#### Passage shown ####
Our review of Johnny Mnemonic, published December 10th, 1999, is also available.

The Charge

What's in Johnny's head can either cure the world…or kill him.

Opening Statement

In the middle 1990s there was a boom in cyber/internet movies. With cyberspace becoming a staple in people's everyday lives, Hollywood caught on to the trend with movies like The Net, Lawnmower Man and the Keanu Reeves action sci-fi thriller Johnny Mnemonic. One of the first five titles in Columbia's new "Superbit" DVD line, Johnny Mnemonic also stars Dolph Lundgren (one of those Rocky sequels), Ice-T (Surviving The Game), Dina Meyer (Starship Troopers), and oddball rock star/poet/spoken word guru Henry Rollins. Adapted from a William Gibson short story, Johnny Mnemonic makes its second debut on DVD care of Columbia TriStar Home Entertainment.

Facts of the Case

Johnny Mnemonic is one of those rare movies that looks a lot more complicated than it really is. Strip away all the futuristic hooey and pull up the cyber curtains and what you've got is a story about a guy who's got a lot of information in his head that's gonna kill him unless he gets out, pronto!
####
In the Johnny Mnemonic review, whose short story was the movie adapted from?
#### Data section ####
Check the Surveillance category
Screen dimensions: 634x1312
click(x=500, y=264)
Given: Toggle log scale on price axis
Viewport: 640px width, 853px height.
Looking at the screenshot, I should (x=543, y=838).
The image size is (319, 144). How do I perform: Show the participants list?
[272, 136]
####
#### Data section ####
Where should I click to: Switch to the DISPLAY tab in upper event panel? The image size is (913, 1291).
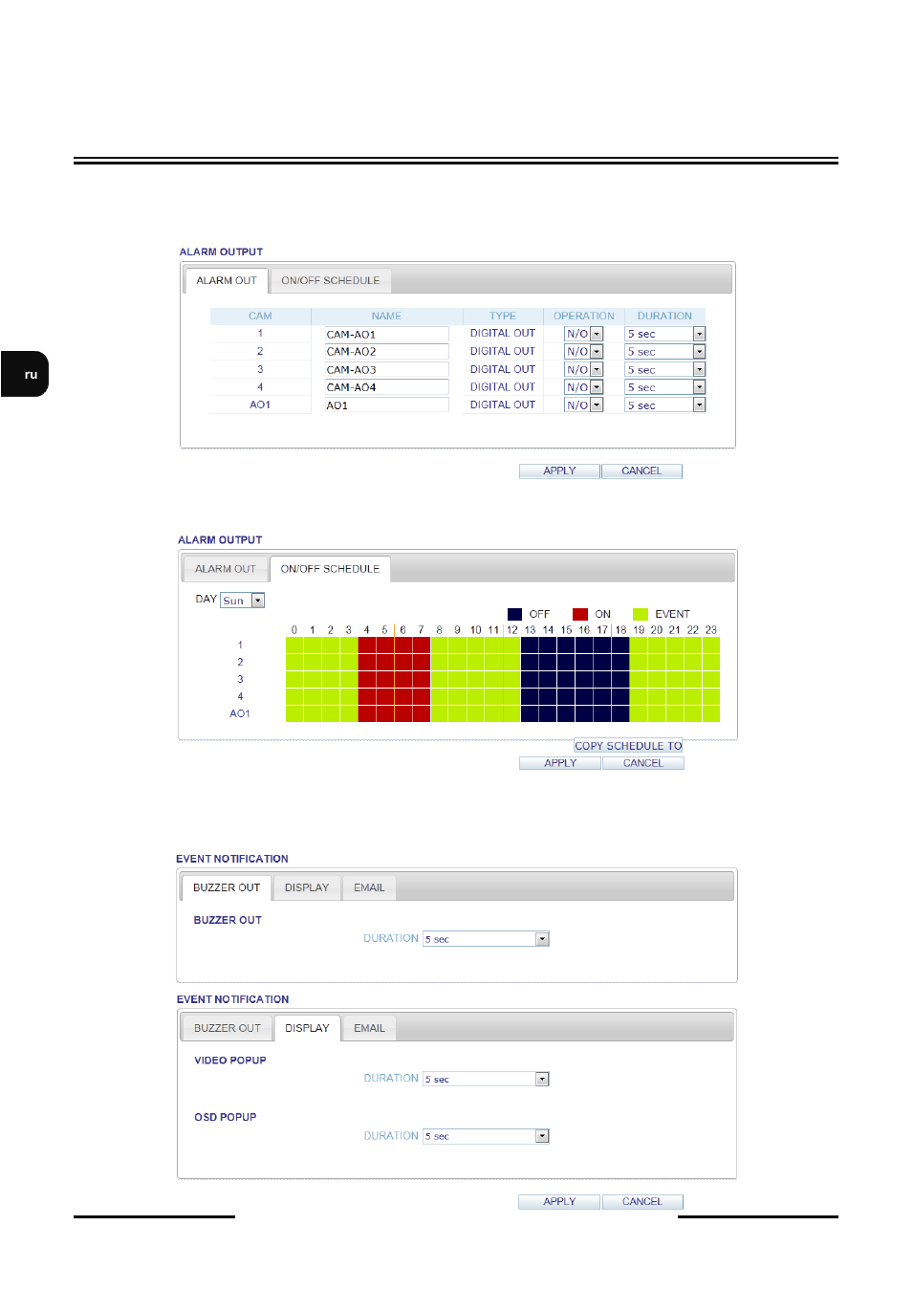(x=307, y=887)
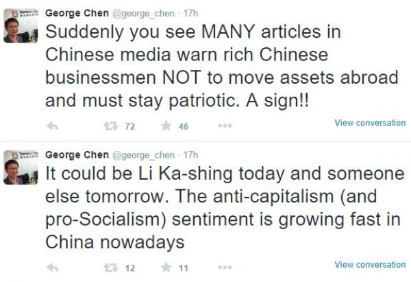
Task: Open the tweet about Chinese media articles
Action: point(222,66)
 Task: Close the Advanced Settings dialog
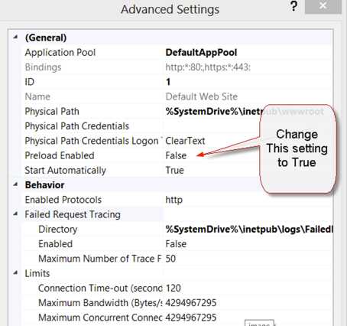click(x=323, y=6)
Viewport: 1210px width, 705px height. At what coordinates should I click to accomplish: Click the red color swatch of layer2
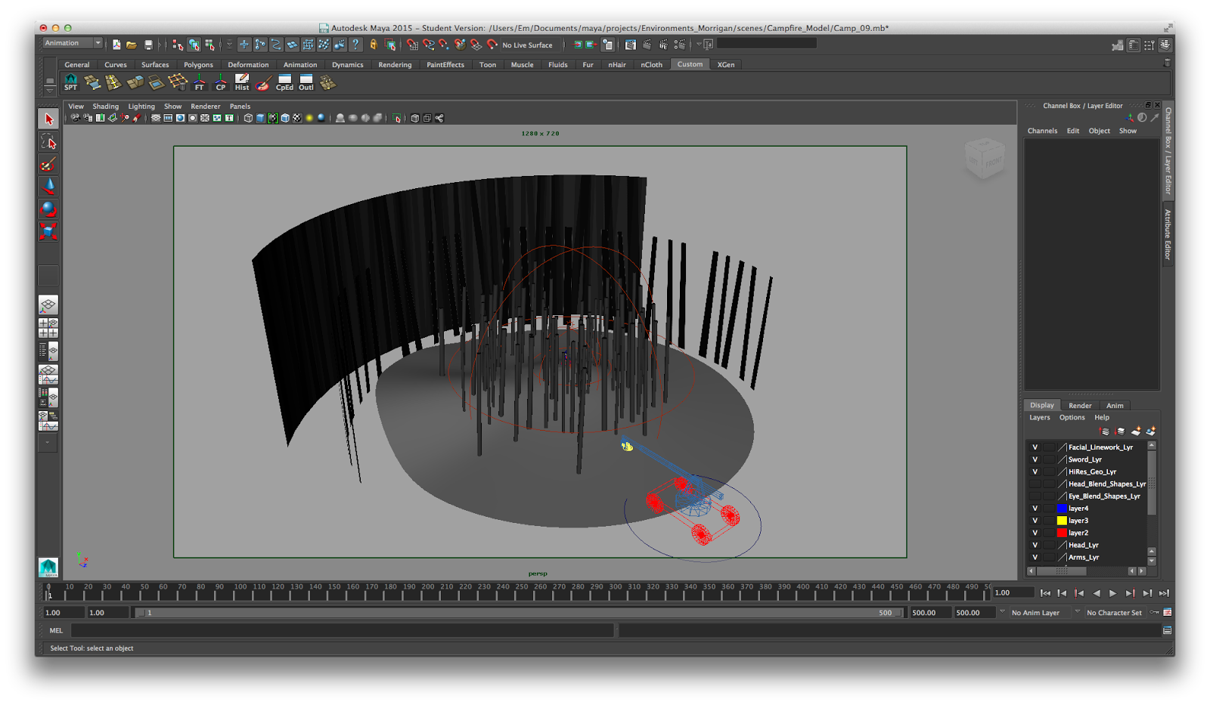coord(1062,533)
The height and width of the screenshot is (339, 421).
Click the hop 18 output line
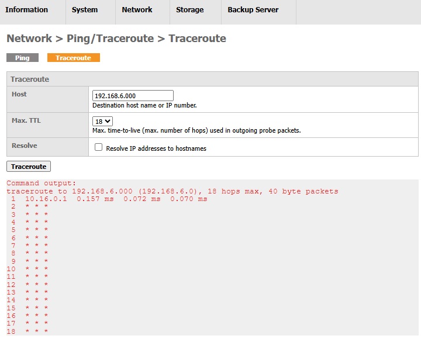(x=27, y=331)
####
Result for this exercise – William Gibson